Processing involving several EU countries
If your organisation operates in more than one EU country, you need to find out which country’s supervisory authority you are meant to deal with. This data protection authority is called the lead supervisory authority.
The lead authority coordinates the supervision of the processing of personal data with other supervisory authorities concerned. This means that organisations usually only need to deal with one supervisory authority even if their activities have links to several EU countries. This arrangement is known as a one-stop-shop mechanism.
Cross-border processing means either
- processing of personal data which takes place in establishments in more than one EU Member State where the controller or processor is established in more than one Member State orprocessing of personal data which takes place in a single
- establishment of a controller or processor in the EU but which substantially affects or is likely to substantially affect data subjects in more than one Member State.
Substantial effects include
- effects on human health, well-being and peace of mind
- effects on a person’s financial position or circumstances
- subjecting people to discrimination and unfair treatment
- damage, losses, anxiety, suffering and worry
- shame and damage to reputation
- substantial changes in behaviour
- unexpected unwanted consequences
- restriction of rights or loss of opportunities
- processing of sensitive or derogatory personal data or children’s personal data
- processing of personal data on a large scale.
How do I identify the lead supervisory authority?
The lead supervisory authority is usually determined on the basis of the controller’s main establishment. If your organisation’s main establishment is in Finland, the authority responsible for supervising the processing of personal data is usually the Finnish Data Protection Ombudsman.
The main establishment of controllers with establishments in several EU countries is the place of their central administration, except where the decisions on the purposes and means of the processing of personal data are taken in another establishment and that establishment has the power to implement such decisions, in which case that establishment is considered to be the controller’s main establishment. It is the responsibility of controllers to provide unambiguous information on where decisions on the purposes and means of processing personal data are taken.
If a controller has several establishments where decisions on the purposes and means of processing personal data are taken, the controller has several lead supervisory authorities. In such cases, the lead supervisory authorities are chosen on the basis of where decisions on cross-border processing operations are taken. Organisations that want to take advantage of the one-stop-shop mechanism can centralise all their decision-making powers relating to the processing of personal data in a single establishment, in which case all cross-border processing of the organisation’s personal data can be supervised by a single authority.

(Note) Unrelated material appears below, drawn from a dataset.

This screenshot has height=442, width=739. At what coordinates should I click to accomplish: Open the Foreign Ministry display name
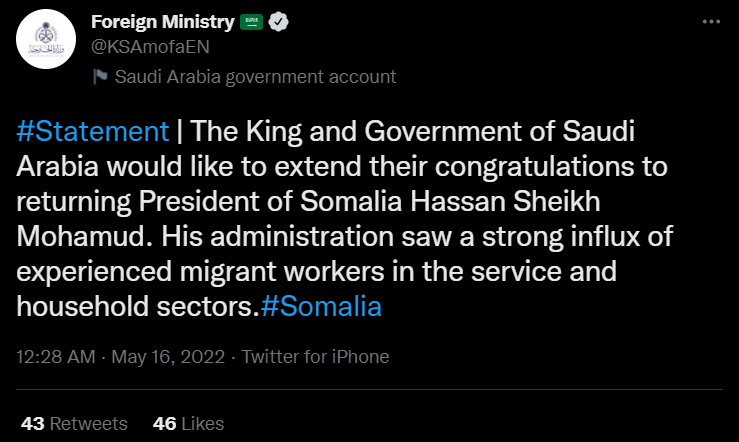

The one-stop-shop mechanism can also benefit processors that have establishments in more than one EU Member State. A processor’s main establishment is the place of its central administration in the EU. In the case of processors that do not have central administration in the EU, the lead supervisory authority is determined on the basis of the establishment in the EU where most of the processing of personal data takes place.
Where there is both a controller and a processor involved, the competent lead supervisory authority is the controller’s lead supervisory authority. In such cases, the processor’s lead supervisory authority is a so-called supervisory authority concerned, which must cooperate with the competent lead supervisory authority.
The data protection authorities of other EU countries contribute to the supervision coordinated by the lead supervisory authority as supervisory authorities concerned if
- the controller or processor in question is established on the territory of the Member State of that supervisory authority
- data subjects residing in the Member State of that supervisory authority are substantially affected or likely to be substantially affected by the processing or
- a complaint has been lodged with that supervisory authority.